*** Opening Data excerpts ***

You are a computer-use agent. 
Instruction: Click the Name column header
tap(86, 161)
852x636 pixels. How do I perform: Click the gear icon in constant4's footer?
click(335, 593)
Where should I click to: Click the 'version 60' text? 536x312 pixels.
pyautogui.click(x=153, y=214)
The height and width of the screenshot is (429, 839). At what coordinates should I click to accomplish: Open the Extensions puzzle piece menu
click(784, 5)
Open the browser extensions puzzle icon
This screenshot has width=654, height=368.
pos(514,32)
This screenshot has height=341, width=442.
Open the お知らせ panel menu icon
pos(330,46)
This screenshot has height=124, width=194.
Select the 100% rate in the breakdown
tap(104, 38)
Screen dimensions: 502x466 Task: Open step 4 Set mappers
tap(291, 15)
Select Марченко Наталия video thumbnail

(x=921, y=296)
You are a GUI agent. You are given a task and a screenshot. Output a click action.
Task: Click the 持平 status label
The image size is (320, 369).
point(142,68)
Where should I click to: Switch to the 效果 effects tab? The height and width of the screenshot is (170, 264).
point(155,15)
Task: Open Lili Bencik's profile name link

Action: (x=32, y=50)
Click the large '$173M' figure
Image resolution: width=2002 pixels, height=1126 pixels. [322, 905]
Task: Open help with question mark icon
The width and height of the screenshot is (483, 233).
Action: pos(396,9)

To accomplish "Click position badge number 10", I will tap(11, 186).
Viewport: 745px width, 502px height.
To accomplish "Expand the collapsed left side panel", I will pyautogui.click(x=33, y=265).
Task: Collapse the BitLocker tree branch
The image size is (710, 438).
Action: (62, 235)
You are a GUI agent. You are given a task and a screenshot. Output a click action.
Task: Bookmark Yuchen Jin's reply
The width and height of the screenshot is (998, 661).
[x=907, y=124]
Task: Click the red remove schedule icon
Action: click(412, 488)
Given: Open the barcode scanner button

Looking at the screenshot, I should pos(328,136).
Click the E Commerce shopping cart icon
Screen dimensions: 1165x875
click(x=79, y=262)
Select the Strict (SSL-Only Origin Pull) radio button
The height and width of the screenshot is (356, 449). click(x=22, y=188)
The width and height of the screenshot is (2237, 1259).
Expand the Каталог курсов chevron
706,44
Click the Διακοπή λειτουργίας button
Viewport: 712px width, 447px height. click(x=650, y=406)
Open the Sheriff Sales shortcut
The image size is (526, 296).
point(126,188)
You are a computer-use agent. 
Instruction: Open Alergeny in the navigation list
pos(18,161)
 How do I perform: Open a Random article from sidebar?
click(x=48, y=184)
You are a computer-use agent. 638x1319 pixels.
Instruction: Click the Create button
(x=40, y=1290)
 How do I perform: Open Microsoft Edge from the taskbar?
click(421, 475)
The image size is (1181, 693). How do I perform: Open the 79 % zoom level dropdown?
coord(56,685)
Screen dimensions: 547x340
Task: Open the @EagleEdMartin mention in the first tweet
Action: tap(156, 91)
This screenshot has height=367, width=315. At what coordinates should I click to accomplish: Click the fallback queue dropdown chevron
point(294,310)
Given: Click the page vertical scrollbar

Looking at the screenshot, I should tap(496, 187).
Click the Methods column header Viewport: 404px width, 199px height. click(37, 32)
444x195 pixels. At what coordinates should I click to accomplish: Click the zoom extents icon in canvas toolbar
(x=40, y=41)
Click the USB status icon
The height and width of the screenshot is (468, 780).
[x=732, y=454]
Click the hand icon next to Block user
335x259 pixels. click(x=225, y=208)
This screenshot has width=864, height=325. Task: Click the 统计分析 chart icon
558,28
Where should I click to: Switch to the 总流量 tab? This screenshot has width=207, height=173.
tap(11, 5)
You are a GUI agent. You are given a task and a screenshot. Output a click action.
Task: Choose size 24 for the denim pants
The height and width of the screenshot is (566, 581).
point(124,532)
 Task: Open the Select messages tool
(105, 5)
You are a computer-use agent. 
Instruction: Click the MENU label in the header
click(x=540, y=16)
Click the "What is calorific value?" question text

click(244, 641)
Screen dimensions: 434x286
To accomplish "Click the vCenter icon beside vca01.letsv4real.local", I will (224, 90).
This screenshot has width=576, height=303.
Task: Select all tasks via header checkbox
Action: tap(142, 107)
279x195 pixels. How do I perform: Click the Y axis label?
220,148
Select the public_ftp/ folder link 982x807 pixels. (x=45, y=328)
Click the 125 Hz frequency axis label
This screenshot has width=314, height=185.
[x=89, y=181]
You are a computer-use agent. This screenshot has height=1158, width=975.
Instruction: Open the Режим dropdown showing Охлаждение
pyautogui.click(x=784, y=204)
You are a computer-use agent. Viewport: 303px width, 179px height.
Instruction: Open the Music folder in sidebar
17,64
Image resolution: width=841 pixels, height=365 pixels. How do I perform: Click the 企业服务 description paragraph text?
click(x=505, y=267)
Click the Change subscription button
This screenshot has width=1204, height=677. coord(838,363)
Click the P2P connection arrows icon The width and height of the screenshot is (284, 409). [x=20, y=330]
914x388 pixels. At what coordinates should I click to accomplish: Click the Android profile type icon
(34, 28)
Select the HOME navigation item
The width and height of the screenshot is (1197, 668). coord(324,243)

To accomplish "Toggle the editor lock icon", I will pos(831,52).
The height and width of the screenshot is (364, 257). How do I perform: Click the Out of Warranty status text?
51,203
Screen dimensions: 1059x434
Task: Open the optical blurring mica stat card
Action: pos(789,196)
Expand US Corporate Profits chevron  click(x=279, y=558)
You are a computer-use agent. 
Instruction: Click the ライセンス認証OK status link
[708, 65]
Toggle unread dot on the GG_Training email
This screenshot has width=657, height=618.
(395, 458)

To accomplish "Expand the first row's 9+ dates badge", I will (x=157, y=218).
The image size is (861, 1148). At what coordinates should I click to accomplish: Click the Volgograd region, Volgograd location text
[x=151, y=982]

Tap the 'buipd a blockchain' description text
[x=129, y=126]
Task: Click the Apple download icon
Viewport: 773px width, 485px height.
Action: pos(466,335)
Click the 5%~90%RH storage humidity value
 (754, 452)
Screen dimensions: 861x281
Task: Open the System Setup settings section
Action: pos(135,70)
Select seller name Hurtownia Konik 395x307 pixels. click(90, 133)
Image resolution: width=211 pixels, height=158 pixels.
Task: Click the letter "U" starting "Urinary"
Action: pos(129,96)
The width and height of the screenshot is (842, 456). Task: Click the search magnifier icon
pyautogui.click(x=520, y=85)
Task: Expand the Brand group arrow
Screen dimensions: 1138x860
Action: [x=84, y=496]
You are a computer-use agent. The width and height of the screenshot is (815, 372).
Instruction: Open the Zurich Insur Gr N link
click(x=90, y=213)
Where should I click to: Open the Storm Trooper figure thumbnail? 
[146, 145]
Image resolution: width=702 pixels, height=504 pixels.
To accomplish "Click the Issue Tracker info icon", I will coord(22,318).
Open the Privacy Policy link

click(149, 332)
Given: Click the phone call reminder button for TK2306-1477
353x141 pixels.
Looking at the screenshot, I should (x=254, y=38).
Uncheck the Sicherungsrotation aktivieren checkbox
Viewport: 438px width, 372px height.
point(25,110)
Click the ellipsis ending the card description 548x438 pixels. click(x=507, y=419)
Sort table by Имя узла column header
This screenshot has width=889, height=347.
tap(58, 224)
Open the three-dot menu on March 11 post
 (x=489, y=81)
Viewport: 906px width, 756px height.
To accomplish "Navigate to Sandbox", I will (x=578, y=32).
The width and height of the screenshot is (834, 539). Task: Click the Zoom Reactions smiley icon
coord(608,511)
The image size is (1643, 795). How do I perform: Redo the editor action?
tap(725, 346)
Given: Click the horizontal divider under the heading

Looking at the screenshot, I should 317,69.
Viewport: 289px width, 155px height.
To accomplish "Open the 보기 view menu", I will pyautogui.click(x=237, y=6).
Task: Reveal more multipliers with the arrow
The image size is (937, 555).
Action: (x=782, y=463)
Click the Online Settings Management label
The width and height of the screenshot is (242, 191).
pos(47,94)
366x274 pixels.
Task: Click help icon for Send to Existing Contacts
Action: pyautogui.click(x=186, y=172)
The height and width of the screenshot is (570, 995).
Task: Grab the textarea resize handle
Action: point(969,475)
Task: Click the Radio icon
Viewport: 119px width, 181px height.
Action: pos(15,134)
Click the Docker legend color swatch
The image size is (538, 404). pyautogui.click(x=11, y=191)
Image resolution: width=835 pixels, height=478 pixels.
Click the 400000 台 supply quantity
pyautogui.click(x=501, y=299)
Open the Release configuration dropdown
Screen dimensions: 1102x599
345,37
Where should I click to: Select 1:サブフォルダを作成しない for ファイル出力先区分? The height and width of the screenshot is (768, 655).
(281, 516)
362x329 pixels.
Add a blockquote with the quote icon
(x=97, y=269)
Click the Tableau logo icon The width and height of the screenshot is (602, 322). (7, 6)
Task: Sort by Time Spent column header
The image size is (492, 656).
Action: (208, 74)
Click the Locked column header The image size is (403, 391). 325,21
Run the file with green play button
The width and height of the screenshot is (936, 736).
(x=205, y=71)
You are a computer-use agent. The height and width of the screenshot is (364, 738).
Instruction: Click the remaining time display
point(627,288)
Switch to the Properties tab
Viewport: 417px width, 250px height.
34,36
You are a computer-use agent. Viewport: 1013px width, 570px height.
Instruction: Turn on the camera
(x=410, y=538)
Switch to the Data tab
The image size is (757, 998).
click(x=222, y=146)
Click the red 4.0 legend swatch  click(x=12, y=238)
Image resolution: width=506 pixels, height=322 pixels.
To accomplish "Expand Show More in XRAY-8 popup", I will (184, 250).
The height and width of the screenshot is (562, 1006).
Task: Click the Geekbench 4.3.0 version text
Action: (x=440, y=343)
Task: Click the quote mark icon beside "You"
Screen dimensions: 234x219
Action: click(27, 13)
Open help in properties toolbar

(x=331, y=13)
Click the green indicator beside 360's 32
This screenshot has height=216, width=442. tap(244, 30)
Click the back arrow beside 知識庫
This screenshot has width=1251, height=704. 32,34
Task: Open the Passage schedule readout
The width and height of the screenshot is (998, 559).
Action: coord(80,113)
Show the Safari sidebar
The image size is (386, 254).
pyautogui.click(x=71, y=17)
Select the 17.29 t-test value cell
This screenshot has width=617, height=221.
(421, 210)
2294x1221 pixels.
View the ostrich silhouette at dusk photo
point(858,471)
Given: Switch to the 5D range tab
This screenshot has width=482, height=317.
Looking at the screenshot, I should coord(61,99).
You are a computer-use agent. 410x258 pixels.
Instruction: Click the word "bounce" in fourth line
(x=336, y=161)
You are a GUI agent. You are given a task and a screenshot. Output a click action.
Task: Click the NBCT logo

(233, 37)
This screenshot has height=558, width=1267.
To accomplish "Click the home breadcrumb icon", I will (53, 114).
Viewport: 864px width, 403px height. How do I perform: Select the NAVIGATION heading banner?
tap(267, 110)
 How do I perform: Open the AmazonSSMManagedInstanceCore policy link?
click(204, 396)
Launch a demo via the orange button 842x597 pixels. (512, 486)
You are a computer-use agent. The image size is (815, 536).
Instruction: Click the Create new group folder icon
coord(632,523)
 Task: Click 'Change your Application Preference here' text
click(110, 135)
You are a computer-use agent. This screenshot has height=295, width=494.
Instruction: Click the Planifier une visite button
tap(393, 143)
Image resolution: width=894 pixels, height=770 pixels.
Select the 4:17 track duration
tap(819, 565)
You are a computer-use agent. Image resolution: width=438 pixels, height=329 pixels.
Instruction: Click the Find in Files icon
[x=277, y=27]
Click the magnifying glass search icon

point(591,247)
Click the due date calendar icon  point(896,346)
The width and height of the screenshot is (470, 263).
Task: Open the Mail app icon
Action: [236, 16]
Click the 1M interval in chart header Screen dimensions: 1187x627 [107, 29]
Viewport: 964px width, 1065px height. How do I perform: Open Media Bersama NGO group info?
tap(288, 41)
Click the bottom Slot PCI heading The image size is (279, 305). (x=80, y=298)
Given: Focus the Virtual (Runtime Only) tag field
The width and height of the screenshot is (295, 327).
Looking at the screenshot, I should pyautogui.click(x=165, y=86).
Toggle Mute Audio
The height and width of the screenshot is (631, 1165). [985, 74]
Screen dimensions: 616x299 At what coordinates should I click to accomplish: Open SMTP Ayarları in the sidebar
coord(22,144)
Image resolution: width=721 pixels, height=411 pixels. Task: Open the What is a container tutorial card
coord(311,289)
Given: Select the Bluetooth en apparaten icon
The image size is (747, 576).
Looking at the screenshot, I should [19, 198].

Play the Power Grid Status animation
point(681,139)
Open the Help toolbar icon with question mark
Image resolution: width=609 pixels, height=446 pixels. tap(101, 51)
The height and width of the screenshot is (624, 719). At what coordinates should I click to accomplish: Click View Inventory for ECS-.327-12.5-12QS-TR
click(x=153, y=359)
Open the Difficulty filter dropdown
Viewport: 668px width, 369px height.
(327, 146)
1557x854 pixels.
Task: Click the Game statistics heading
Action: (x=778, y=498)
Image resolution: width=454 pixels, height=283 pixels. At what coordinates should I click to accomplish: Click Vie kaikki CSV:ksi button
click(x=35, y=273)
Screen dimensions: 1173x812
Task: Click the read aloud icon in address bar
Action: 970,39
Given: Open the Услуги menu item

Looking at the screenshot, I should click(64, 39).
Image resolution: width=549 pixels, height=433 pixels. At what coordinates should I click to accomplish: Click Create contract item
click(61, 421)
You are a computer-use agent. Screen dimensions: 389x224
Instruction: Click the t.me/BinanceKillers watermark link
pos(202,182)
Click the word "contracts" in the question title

*** Closing Data excerpts ***

Activity — Please make an exact copy of the lines above from the line with "Tap the 'buipd a blockchain' description text" through the line with "Task: Reveal more multipliers with the arrow", both ends included.

Result of this task —
Tap the 'buipd a blockchain' description text
[x=129, y=126]
Task: Click the Apple download icon
Viewport: 773px width, 485px height.
Action: pos(466,335)
Click the 5%~90%RH storage humidity value
 (754, 452)
Screen dimensions: 861x281
Task: Open the System Setup settings section
Action: pos(135,70)
Select seller name Hurtownia Konik 395x307 pixels. click(90, 133)
Image resolution: width=211 pixels, height=158 pixels.
Task: Click the letter "U" starting "Urinary"
Action: pos(129,96)
The width and height of the screenshot is (842, 456). Task: Click the search magnifier icon
pyautogui.click(x=520, y=85)
Task: Expand the Brand group arrow
Screen dimensions: 1138x860
Action: [x=84, y=496]
You are a computer-use agent. The width and height of the screenshot is (815, 372).
Instruction: Open the Zurich Insur Gr N link
click(x=90, y=213)
Where should I click to: Open the Storm Trooper figure thumbnail? 
[146, 145]
Image resolution: width=702 pixels, height=504 pixels.
To accomplish "Click the Issue Tracker info icon", I will coord(22,318).
Open the Privacy Policy link

click(149, 332)
Given: Click the phone call reminder button for TK2306-1477
353x141 pixels.
Looking at the screenshot, I should (x=254, y=38).
Uncheck the Sicherungsrotation aktivieren checkbox
Viewport: 438px width, 372px height.
point(25,110)
Click the ellipsis ending the card description 548x438 pixels. click(x=507, y=419)
Sort table by Имя узла column header
This screenshot has width=889, height=347.
tap(58, 224)
Open the three-dot menu on March 11 post
 (x=489, y=81)
Viewport: 906px width, 756px height.
To accomplish "Navigate to Sandbox", I will (x=578, y=32).
The width and height of the screenshot is (834, 539). Task: Click the Zoom Reactions smiley icon
coord(608,511)
The image size is (1643, 795). How do I perform: Redo the editor action?
tap(725, 346)
Given: Click the horizontal divider under the heading

Looking at the screenshot, I should 317,69.
Viewport: 289px width, 155px height.
To accomplish "Open the 보기 view menu", I will pyautogui.click(x=237, y=6).
Task: Reveal more multipliers with the arrow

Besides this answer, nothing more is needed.